New public exhibition marks 30 years of East-West Studies in Architecture and Landscape

This year marks the 30th anniversary of the internationally recognised research unit East-West Studies in Architecture and Landscape, co-founded in 1995 by the late Professor Peter Blundell Jones, based in the School of Architecture and Landscape.

A minuature model of a city with a large number of buildings and roads

To mark the occasion, a public exhibition entitled ‘Architecture, Landscape & the City’ opens today (Monday 21st July) in the exhibition space in the University’s Western Bank Library. 

Exhibition poster reads: Peter Blundell Jones: Architecture, Landscape & the City

Curated by Dr Xiang Ren and Dr Jan Woudstra with staff from the Special Collections, Heritage and Archives team, the exhibition brings together archival and design objects including drawings, models, photographs, letters, short films, and 3D scanning videos from The Peter Blundell Jones Archive and The Peter Blundell Jones Library, to explore the internationally influential practice, research and teaching of Peter Blundell Jones.

The exhibition also offers the rare chance to see the amazing, detailed model of Sheffield city centre in 1900 which was made by his students in the late 1990s.

PBJ (as he was fondly known) has been described as the pre-eminent architectural historian of his generation; a scholar who ‘saw architecture essentially as a human discipline’, truly appreciating the historical and social purpose of a building, and inspiring thousands of his students to do the same. 

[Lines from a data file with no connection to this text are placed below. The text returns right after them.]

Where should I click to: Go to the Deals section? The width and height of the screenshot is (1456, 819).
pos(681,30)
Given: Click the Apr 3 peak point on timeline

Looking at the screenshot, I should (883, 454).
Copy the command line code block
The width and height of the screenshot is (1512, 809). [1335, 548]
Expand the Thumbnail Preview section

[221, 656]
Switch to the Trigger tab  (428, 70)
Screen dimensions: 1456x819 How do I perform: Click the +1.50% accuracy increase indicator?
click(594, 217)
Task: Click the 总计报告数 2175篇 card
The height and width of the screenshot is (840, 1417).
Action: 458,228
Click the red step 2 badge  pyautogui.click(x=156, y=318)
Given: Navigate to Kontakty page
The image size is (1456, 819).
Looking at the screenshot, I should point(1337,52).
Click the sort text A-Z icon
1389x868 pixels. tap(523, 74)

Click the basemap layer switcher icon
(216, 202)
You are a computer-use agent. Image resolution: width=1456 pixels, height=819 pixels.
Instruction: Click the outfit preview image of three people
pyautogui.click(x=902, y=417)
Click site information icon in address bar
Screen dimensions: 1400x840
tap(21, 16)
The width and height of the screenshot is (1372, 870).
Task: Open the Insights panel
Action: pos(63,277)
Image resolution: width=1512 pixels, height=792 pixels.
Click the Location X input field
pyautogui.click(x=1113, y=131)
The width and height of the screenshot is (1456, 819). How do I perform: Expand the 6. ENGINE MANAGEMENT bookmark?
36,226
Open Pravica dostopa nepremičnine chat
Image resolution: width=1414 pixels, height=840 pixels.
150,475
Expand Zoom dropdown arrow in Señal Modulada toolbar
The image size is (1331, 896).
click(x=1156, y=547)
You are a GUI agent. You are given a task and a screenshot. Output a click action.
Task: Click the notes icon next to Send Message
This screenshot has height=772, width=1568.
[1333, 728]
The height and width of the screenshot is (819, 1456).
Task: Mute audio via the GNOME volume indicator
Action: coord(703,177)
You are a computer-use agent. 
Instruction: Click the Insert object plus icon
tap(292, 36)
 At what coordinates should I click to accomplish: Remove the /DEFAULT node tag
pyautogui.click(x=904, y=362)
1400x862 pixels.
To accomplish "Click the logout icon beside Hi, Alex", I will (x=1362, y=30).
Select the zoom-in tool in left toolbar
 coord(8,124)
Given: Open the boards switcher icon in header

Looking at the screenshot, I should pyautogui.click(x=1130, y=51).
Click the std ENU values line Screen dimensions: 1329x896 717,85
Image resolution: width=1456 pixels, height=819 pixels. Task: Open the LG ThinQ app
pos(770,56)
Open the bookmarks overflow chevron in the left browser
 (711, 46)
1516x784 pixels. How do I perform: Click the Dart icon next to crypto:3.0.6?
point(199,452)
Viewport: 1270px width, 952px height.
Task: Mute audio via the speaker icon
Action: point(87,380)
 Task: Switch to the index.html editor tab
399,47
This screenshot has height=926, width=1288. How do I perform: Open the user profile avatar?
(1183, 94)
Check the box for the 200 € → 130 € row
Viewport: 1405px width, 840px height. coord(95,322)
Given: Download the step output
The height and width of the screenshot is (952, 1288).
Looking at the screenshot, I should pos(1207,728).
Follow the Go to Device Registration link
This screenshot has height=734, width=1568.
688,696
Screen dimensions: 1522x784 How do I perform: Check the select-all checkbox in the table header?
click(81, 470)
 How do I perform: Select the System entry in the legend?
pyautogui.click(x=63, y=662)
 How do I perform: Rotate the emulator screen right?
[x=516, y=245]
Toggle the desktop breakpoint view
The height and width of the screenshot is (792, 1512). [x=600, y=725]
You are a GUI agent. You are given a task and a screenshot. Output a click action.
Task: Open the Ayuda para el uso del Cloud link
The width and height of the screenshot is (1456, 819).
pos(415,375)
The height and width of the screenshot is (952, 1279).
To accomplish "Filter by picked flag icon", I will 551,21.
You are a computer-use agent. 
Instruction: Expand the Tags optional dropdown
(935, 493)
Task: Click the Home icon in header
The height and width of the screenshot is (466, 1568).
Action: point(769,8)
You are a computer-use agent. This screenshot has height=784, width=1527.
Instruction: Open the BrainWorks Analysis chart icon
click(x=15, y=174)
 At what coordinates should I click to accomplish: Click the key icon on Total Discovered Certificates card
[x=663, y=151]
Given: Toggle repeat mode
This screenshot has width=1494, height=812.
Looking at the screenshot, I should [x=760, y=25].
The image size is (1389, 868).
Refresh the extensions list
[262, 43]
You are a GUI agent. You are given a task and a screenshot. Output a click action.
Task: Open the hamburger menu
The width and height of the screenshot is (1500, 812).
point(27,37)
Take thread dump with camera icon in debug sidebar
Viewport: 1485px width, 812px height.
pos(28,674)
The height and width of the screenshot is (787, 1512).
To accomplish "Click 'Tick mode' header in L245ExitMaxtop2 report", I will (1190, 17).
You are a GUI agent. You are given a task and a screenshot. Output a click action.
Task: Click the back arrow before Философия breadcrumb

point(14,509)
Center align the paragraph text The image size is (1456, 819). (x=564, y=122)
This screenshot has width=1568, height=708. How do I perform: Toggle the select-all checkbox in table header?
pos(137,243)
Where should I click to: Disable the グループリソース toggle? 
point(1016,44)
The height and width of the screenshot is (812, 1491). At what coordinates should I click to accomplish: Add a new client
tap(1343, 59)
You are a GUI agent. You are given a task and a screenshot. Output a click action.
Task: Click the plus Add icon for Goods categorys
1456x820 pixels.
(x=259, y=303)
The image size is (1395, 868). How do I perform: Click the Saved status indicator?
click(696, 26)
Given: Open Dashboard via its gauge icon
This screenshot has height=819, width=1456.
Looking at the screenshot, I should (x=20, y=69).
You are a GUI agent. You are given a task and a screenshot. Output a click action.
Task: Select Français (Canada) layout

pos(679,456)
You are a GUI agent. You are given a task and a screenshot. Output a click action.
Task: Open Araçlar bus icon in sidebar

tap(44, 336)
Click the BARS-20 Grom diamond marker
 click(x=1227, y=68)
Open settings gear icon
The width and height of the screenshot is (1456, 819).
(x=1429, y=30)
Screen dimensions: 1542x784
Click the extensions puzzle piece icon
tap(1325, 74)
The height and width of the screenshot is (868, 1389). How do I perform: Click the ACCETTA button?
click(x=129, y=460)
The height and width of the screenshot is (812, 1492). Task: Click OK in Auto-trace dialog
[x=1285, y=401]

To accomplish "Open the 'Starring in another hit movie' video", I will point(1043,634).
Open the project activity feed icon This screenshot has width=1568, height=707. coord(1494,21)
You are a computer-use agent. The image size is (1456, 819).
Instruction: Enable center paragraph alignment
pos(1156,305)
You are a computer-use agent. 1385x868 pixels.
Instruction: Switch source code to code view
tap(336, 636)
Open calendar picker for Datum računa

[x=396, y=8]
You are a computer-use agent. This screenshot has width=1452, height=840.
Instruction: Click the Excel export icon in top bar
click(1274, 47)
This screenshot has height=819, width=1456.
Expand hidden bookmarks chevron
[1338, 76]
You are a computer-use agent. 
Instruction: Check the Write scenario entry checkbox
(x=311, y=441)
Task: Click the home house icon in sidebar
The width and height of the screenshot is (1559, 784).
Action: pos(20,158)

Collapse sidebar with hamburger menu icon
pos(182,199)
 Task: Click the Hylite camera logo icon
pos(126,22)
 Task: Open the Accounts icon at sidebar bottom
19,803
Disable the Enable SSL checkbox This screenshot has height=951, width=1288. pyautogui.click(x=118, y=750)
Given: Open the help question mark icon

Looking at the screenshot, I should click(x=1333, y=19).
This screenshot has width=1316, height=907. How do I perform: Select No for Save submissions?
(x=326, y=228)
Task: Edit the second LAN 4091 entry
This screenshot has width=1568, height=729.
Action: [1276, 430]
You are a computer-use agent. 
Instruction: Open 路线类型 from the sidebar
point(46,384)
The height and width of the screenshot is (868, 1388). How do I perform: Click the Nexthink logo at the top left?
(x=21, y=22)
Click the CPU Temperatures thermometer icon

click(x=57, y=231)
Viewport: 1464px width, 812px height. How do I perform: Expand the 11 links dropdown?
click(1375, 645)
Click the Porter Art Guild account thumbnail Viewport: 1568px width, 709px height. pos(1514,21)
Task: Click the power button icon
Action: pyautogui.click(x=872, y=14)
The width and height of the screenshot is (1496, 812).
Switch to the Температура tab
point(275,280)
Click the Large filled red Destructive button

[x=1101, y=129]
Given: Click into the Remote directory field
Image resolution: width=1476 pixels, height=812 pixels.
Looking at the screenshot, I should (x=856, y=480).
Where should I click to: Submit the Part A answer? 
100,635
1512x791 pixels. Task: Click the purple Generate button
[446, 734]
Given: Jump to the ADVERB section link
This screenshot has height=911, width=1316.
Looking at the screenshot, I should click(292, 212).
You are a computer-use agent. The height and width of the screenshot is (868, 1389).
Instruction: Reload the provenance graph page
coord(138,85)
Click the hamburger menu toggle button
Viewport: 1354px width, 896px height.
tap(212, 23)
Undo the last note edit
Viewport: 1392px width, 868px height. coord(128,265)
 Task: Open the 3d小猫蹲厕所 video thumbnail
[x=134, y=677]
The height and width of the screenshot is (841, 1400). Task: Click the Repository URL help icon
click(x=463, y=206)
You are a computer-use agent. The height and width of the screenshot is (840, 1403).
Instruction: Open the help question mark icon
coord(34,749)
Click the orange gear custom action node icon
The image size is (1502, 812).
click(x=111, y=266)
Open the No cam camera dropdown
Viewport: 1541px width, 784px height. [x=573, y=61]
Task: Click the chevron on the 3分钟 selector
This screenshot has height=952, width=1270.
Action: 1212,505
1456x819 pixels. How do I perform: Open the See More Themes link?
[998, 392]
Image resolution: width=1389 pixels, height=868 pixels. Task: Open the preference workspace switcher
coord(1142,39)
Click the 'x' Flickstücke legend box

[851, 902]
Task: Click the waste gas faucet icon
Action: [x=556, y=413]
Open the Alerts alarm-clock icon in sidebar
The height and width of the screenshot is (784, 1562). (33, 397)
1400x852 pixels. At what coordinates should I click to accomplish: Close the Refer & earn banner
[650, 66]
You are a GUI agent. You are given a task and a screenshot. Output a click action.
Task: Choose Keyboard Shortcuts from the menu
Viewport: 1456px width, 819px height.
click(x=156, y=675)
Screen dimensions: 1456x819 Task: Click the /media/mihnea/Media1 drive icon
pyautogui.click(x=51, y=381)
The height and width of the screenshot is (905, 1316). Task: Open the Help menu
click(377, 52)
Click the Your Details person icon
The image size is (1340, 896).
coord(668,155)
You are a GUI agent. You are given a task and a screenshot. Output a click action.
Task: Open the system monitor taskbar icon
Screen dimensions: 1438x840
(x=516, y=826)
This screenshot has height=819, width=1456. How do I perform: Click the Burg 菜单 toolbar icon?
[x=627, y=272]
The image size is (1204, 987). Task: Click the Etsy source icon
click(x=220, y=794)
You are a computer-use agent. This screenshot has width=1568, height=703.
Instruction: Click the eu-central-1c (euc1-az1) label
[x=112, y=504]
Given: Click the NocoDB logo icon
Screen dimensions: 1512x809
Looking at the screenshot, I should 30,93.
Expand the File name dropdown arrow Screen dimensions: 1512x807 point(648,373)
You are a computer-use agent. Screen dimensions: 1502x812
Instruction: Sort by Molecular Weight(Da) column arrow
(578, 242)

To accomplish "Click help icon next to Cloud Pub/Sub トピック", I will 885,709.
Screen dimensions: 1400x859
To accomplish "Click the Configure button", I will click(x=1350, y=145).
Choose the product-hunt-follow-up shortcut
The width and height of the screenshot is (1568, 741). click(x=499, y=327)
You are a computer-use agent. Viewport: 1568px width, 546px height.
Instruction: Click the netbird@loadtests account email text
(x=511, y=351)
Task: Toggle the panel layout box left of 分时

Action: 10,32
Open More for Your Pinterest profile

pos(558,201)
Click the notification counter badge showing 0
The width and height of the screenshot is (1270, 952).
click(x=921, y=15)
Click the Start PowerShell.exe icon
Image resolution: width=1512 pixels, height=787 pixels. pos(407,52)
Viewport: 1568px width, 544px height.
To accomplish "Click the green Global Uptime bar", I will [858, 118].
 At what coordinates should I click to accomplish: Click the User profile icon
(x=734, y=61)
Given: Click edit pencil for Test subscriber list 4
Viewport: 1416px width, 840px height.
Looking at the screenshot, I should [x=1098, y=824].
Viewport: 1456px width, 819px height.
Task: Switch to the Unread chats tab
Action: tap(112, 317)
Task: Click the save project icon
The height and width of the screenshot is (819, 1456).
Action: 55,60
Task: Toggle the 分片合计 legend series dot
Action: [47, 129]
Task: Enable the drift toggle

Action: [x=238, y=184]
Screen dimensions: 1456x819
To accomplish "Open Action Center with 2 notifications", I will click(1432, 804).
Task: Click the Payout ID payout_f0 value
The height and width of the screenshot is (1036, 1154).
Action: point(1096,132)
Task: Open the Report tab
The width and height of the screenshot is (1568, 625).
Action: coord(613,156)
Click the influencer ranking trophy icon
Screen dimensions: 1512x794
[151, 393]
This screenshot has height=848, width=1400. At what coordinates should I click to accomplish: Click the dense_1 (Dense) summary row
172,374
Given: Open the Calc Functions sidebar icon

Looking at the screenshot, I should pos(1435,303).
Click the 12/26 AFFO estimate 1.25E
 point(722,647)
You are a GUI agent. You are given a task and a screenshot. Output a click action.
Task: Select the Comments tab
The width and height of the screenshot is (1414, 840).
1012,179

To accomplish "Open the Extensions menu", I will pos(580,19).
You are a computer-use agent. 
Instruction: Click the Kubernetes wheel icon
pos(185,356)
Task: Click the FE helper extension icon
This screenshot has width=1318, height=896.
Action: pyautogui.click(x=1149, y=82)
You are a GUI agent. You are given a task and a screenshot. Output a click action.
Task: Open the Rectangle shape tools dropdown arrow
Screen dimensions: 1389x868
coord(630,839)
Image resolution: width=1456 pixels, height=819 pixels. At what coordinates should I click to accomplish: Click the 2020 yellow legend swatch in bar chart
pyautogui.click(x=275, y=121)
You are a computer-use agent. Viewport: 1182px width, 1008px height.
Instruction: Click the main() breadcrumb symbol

He published on a prolific scale, writing over 500 journal articles and thirteen books, including monographs on the work of previously marginalised architects including Hans Scharoun and Hugo Häring. Although predominantly an academic, Peter also practised as an architect, designing a number of buildings including The Round House in Stoke Canon, Devon, which is featured in Pevsner’s Buildings of England, and the conversion of an eighteenth-century water mill into his family home.

This exhibition will also include an opening ceremony on 25th September and a book launch on 26th September. It will run until 14th December 2025.